Cubs first baseman Anthony Rizzo mentioned again Sunday night how long the baseball season is.
Of course, he’s right. But that’s also part of the problem as the Cubs try to regroup once again from yet another lost series — this time to Atlanta after the 13-4 loss.
A lineup that looked historically bad the first two weeks of the season has shown the inevitable signs of life the last two games that have begun to settle the look of some of the ugly numbers.
But when ace Kyle Hendricks gives up four homers in the first inning to anybody — no matter what cold symptoms he might have had in recent days or how much down time he had for COVID-19 precautions — it’s as troubling as it is strange.
Especially when that makes two clunkers in three starts so far for the normally reliable veteran. And even more so when a remade rotation that brought a handful of questions into the season has looked shaky in other spots, too.
Rizzo doesn’t deny what the team has looked like in losing four consecutive series since the opening set against the Pirates, even as he seeks a balanced perspective after six consecutive winning seasons.
“It’s just part of it,” he said. “It’s going to be a long year. We know that. Even if we got off to a blazing hot start, it’s still going to be a long year. That’s the beauty of this game.”
Unless the pitching proves a curse. Or the lineup falls back into pressing mode — or gets blasted back into the ice age of its opening two weeks by Jacob deGrom on Thursday.
“We’ll sync these two sides up together,” manager David Ross said. “It’s nice to have back-to-back good offensive days. These guys put in a lot of work and it seems to be paying off.”
Through their first 13 games, the Cubs averaged just 2.6 runs a game, didn’t score more than five in any of them, hit .166 with a .307 slugging percentage and .568 OPS.
Saturday marked the latest into a season it took them to score at least six runs in a game in 40 years.
But they scored 13 and four the last two games, going 24-for-73 (.329) with a .388 on-base percentage, 14 extra-base hits (eight homers) and a 1.154 OPS.
It's stupid to think two games says much about the 147 games to come against 19 different opponents. But Kris Bryant, Willson Contreras and Rizzo — who homered twice Sunday — all are now hitting at least .250 with All-Star-level OPS’s at the 15-game mark.

→ What to do:
A – Could you write out the Cubs article again, everything from "A lineup that" down to "the ugly numbers.", changing "historically bad" to "dreadful"?
B – How might the Cubs article go on after its last sentence? Write the continuation.

→ Record excerpts:

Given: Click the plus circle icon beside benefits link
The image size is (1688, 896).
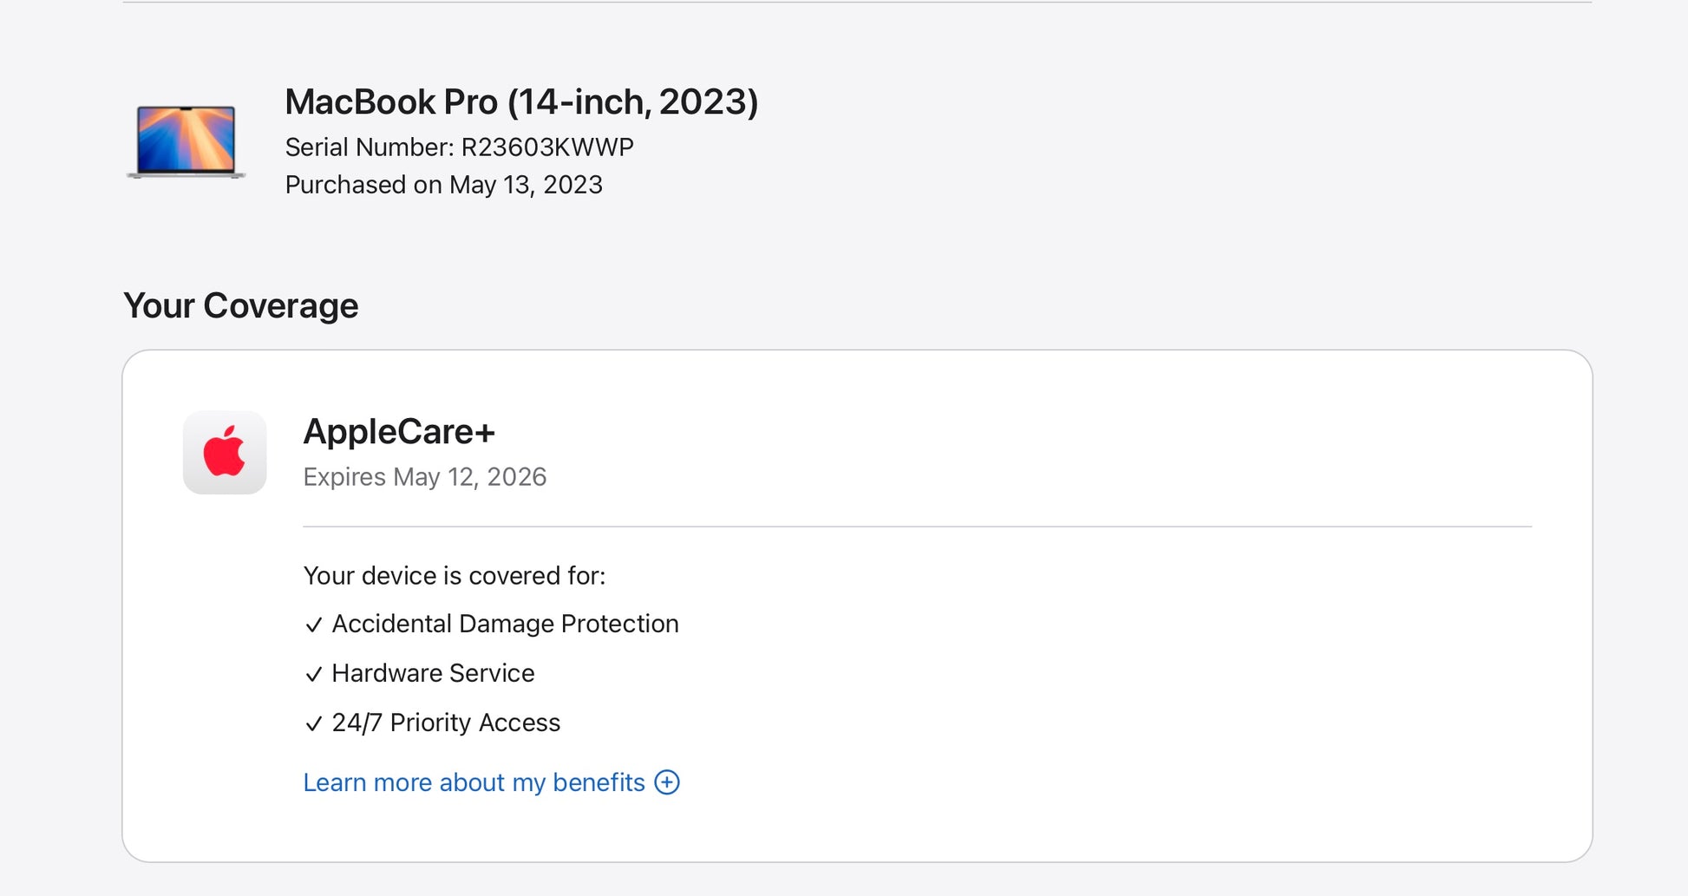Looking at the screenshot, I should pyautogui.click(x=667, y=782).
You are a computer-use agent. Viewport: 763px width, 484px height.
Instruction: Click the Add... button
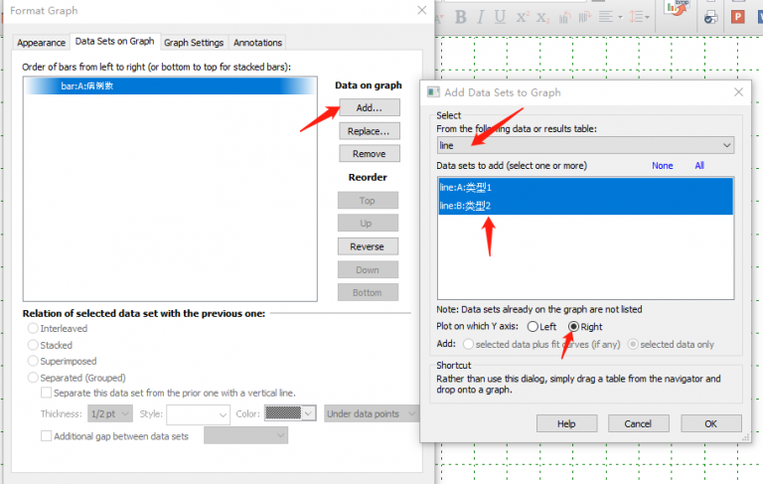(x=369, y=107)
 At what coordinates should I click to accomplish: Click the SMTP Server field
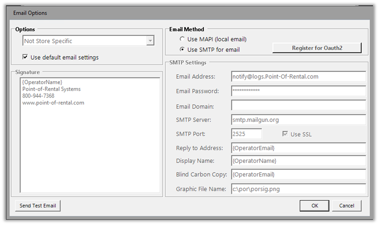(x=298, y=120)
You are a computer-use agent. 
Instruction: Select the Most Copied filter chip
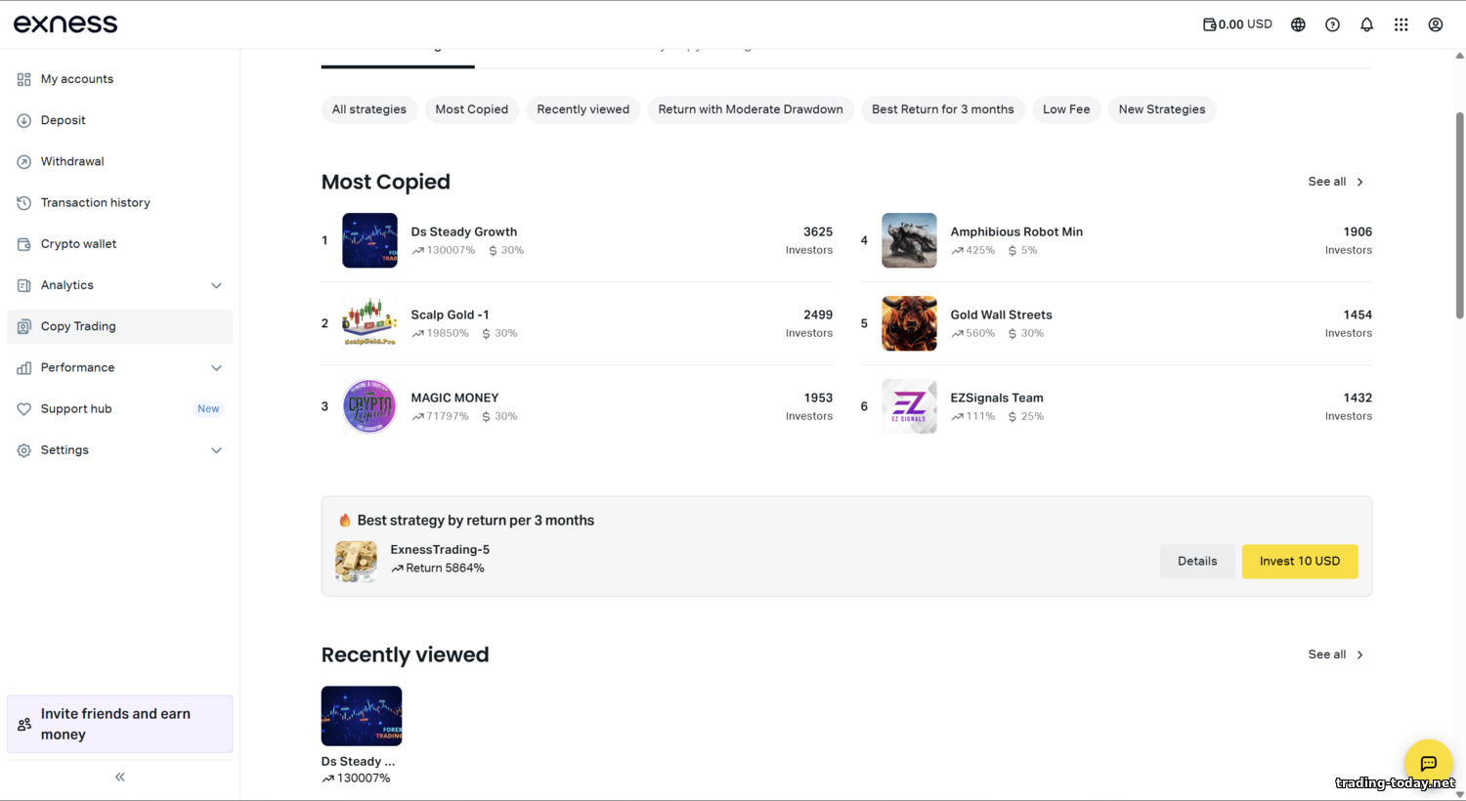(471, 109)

...

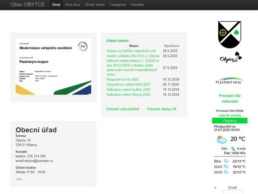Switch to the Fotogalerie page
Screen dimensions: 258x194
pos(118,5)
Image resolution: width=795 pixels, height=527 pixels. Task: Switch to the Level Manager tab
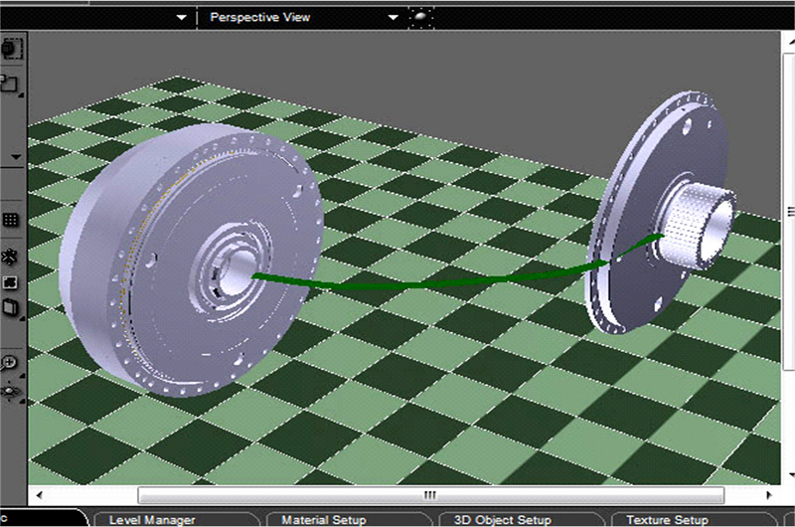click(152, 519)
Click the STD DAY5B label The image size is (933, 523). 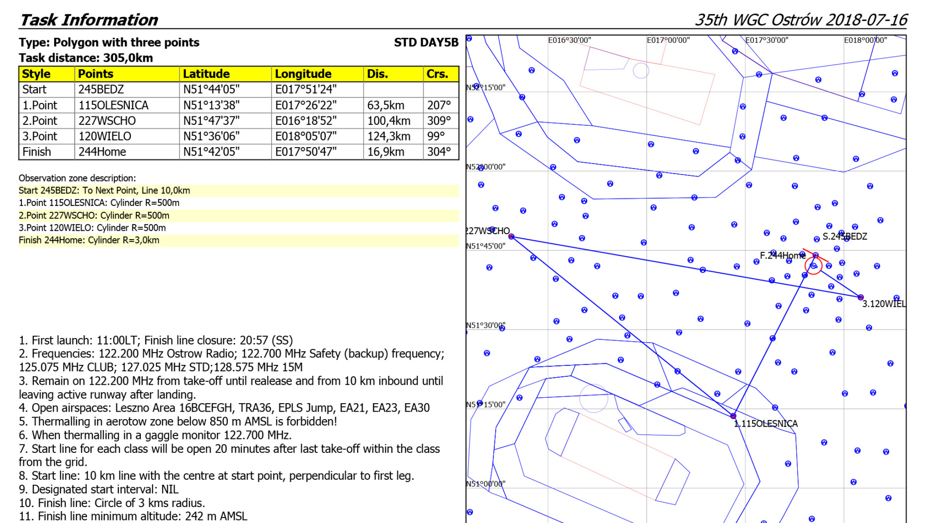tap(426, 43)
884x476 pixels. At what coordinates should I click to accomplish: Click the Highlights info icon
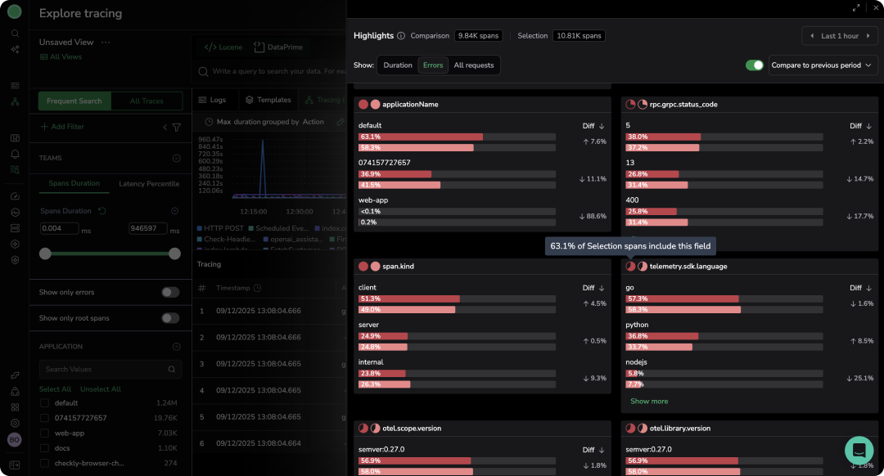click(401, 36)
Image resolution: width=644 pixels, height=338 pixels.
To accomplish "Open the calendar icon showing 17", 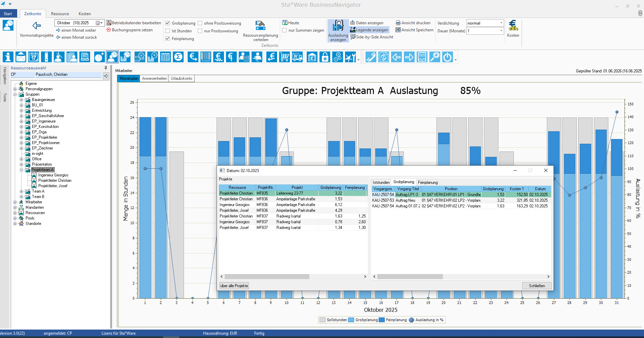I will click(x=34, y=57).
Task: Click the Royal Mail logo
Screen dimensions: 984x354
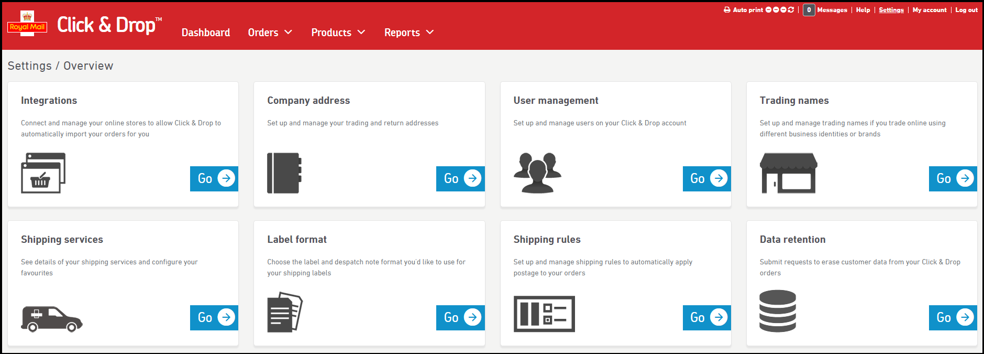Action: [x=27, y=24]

→ Results:
A –
A lineup that looked dreadful the first two weeks of the season has shown the inevitable signs of life the last two games that have begun to settle the look of some of the ugly numbers.

B –
And Javy Báez is back above the Mendoza line, with four homers and a team-leading 12 RBIs, despite an astounding 27 strikeouts.
And even frigid newcomer Joc Pederson got into the act Sunday with a walk and two hits, including a triple.
“In the beginning of the year, you always want to get off to the [Yermin] Mercedes, 8-for-8 start and be able to relax and just get those hits and all the firsts out of the way,” Rizzo said of what he called a natural tendency to press when the season starts.
“And this is still early. It’s still not even a full three weeks in,” he said. “It’s just human nature. You want to get off to a good start. The jitters are back, the fans are back. It’s just getting used to the whole atmosphere again.
“The last two days showed good life for our offense approach-wise and the way we were hitting the ball that is a good sign for things to come.”
The bats will probably be all right by the time the final results are written.
But they’re already lost eight of 11 since their 3-1 start. And at this rate, early is going to get late fast.
Especially if the trend continues with a rotation that has allowed 46 of the team’s 73 earned runs in 70 of its 132 innings (5.91 ERA vs. 3.92 for bullpen).
And especially for a front office that filled its roster with short-term assets that could take on the look of a well-stocked clearance rack by June.
It doesn’t get any easier after Monday’s day off, either — with deGrom’s Mets and the bullies from Milwaukee coming to town to finish this nine-game homestand.
So when exactly does it stop being early?